On Thursday, they failed to correct this problem, as their inability to keep Penn State out of the offensive zone caught up with them. While Michigan was able to match the Nittany Lions for the first portion of the game, Penn State’s offensive prowess was eventually too much to keep up with. The Nittany Lions (1-5 overall) put 43 shots on net, leading to a 9-5 loss for the No. 7 Wolverines (5-3 overall, 3-3 Big Ten).
“I just think we gotta be more prepared,” junior defenseman Nick Blankenburg said. “Obviously it puts you on your heels a little bit when they score the first shift, but it’s how we react, and we gotta do a better job at dealing with adversity.”
After not getting on the board until the third period in Wednesday’s game, Penn State got off to a fast start on Thursday. Just 47 seconds into the game, forward Aarne Talvitie brought the puck into the offensive zone and ripped a shot on net from a tough angle that snuck over junior goaltender Strauss Mann’s shoulder.
Less than two minutes later, the Nittany Lions added another. From behind the net, forward Xander Lamppa placed a pass directly in front of the net for forward Jared Westcott, who pulled back the puck and shot it past Mann. Down by two just over two minutes into the game, Michigan had a big hole to climb out of.
“The first shot went in the net,” Michigan coach Mel Pearson said. “Bad angle shot, beat Strauss. I don’t know even how it went in, and gave them some momentum. And then obviously from that point on, they get the second one.”
But the Wolverines responded quickly. Twenty seconds after Wescott’s goal, Blankenburg put a far-side wrist shot over goaltender Oskar Autio’s blocker. Later in the period, Blankenburg scored an equalizer, this time on a power play.
Early in the second period, it looked like the Wolverines were ready to pull away. After holding Penn State scoreless for the final 17:30 of the first period and scoring two goals of their own, they took their first lead of the game on a backhand goal from sophomore defenseman Cam York.
Three minutes later, the Nittany Lions answered with a power play goal of their own, but Michigan tried to stymie Penn State’s momentum quickly when freshman forward Thomas Bordeleau potted one.
But from there, it was all Nittany Lions. The shots the Wolverines had been rejecting the night before suddenly were all finding the back of the net.

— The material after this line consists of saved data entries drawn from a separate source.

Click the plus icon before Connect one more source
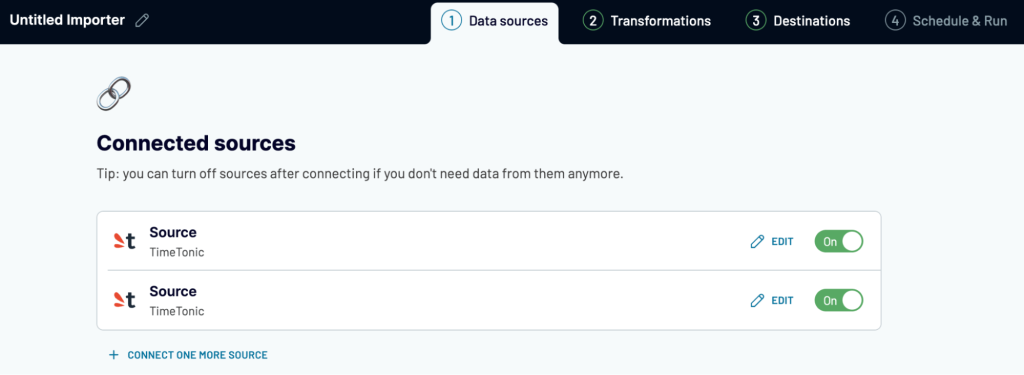 [114, 355]
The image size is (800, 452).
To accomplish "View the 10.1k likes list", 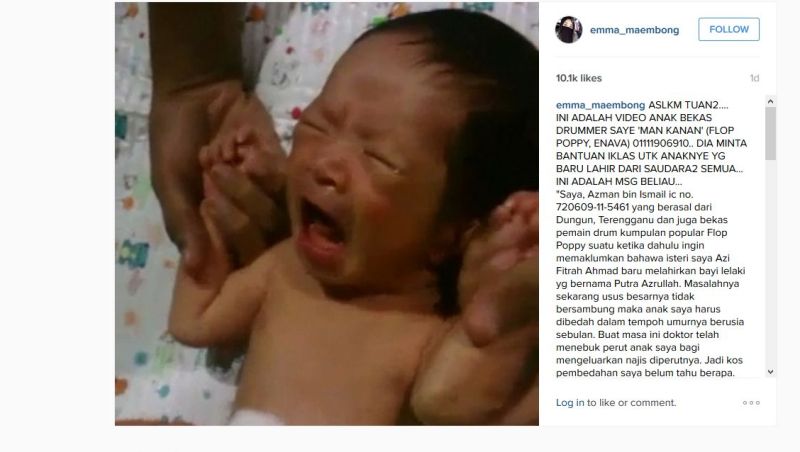I will click(579, 78).
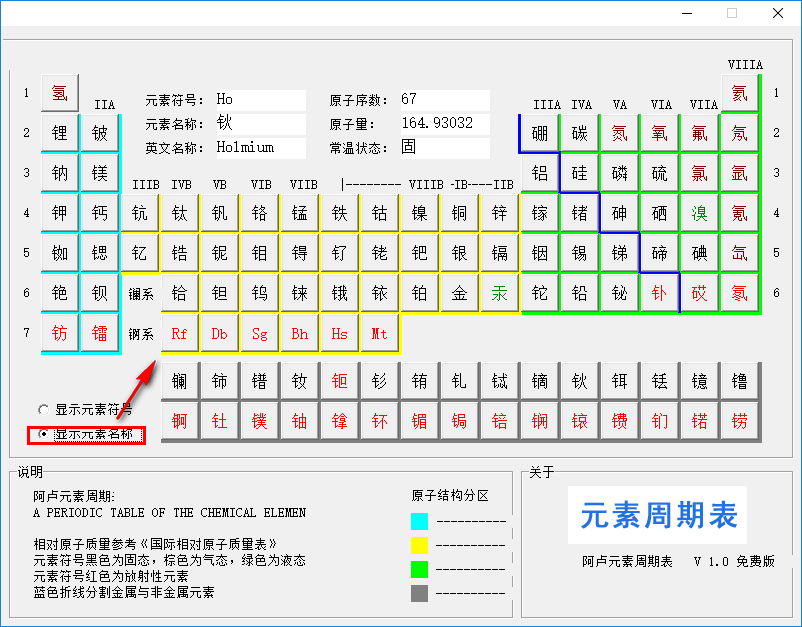Viewport: 802px width, 627px height.
Task: Click the bromine 溴 element button
Action: [700, 213]
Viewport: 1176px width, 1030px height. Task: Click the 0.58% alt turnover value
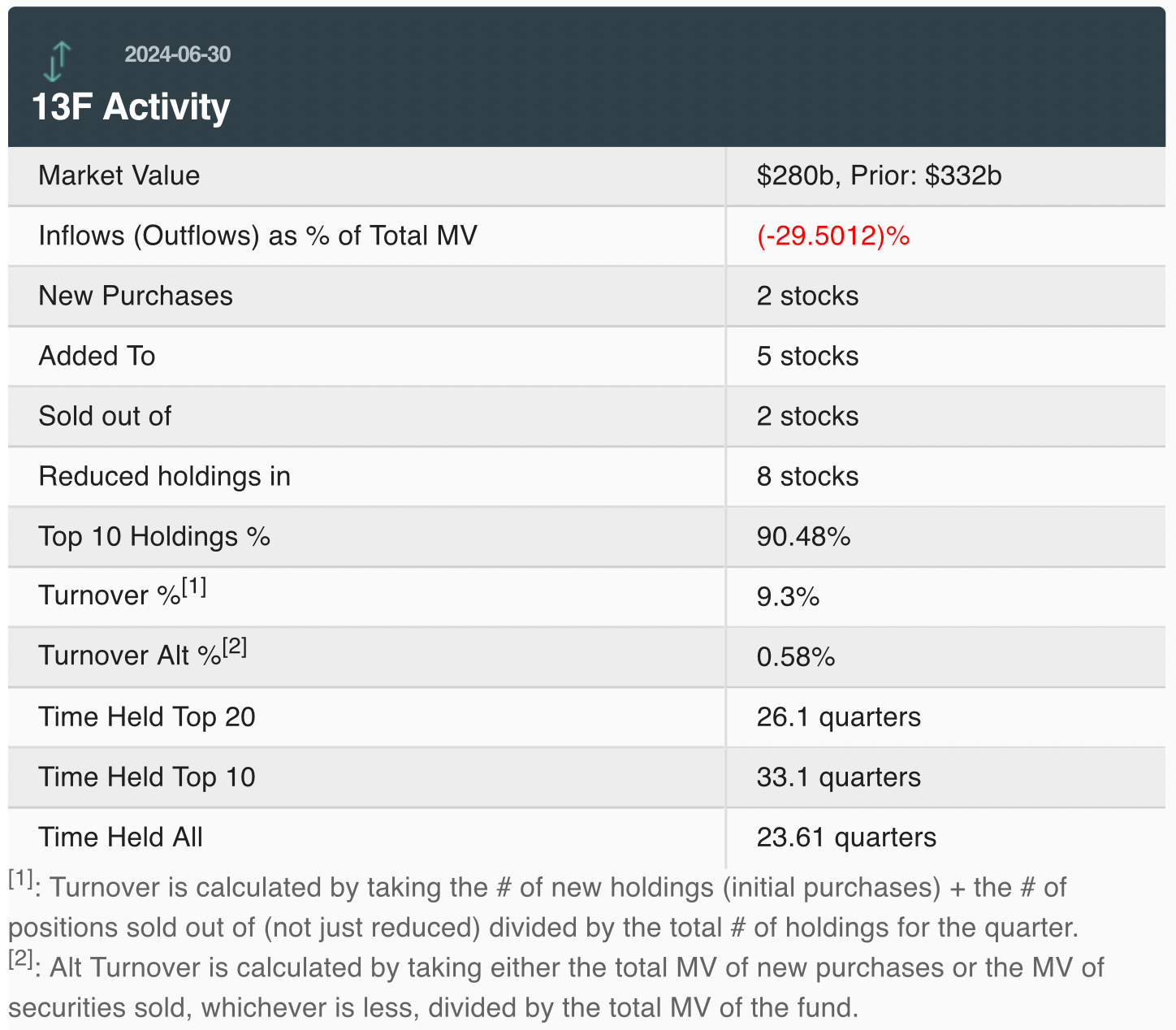pyautogui.click(x=795, y=656)
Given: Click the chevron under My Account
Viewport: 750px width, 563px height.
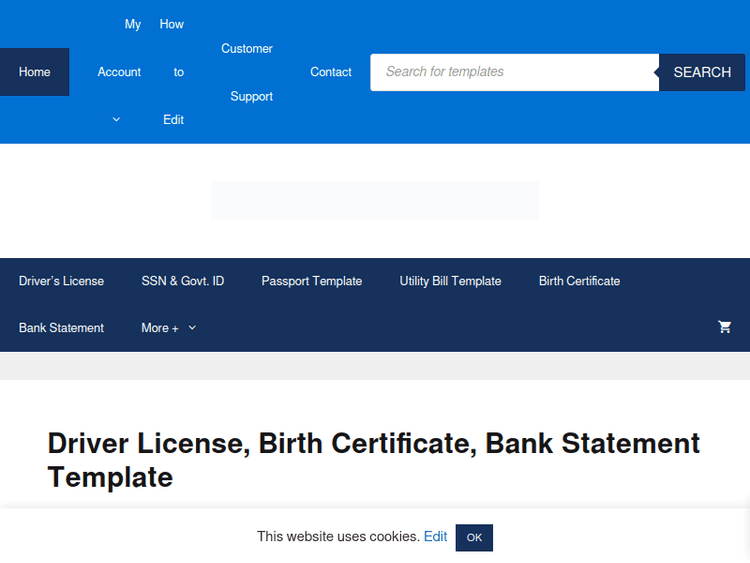Looking at the screenshot, I should click(116, 120).

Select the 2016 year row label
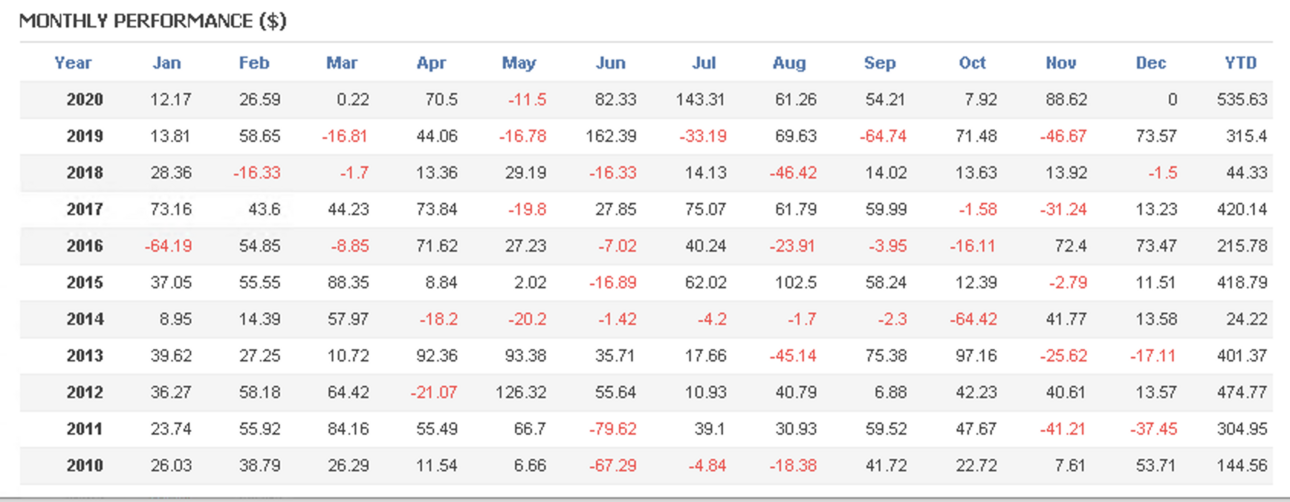[x=85, y=246]
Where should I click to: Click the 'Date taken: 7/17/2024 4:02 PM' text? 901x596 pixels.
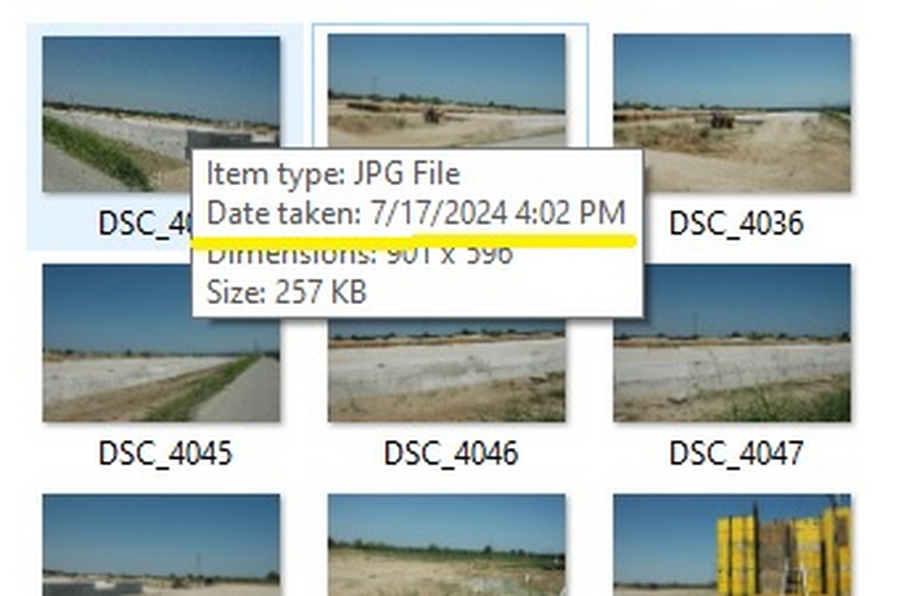[416, 213]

Freshman defenseman Owen Power blocked a shot with his skate, but it rolled right back to Penn State forward Christian Sarlo who found defenseman Jimmy Dowd wide open for a goal. A deflected shot just barely trickled past Mann, and freshman goaltender Erik Portillo — who replaced Mann for his first collegiate appearance halfway through the second period after the Nittany Lions’ sixth goal — suffered a similar fate on a rebound.
Three of Penn State’s five second period goals came on the man advantage, as Michigan failed to kill a single penalty in the period.
“When you score goals, then you get momentum, and we couldn’t kill a penalty,” Pearson said. “They get momentum from that. So we’ve got to learn to keep control, keep our cool and just play the game. We have to stay on the ice.”
The Wolverines trailed 7-4 by the time the second period ended, having been outshot 32-15 by the Nittany Lions up to that point. Michigan looked utterly defeated.
While the Wolverines held Penn State scoreless for the first 18 minutes of the third period and scored one of their own — before the Nittany Lions scored an empty-netter and a late power play goal — it didn’t matter. Michigan’s goaltending could not bail it out early and its offense couldn’t get it back in the game later on, resulting in the Wolverines’ worst loss of the season against a previously-winless Penn State team.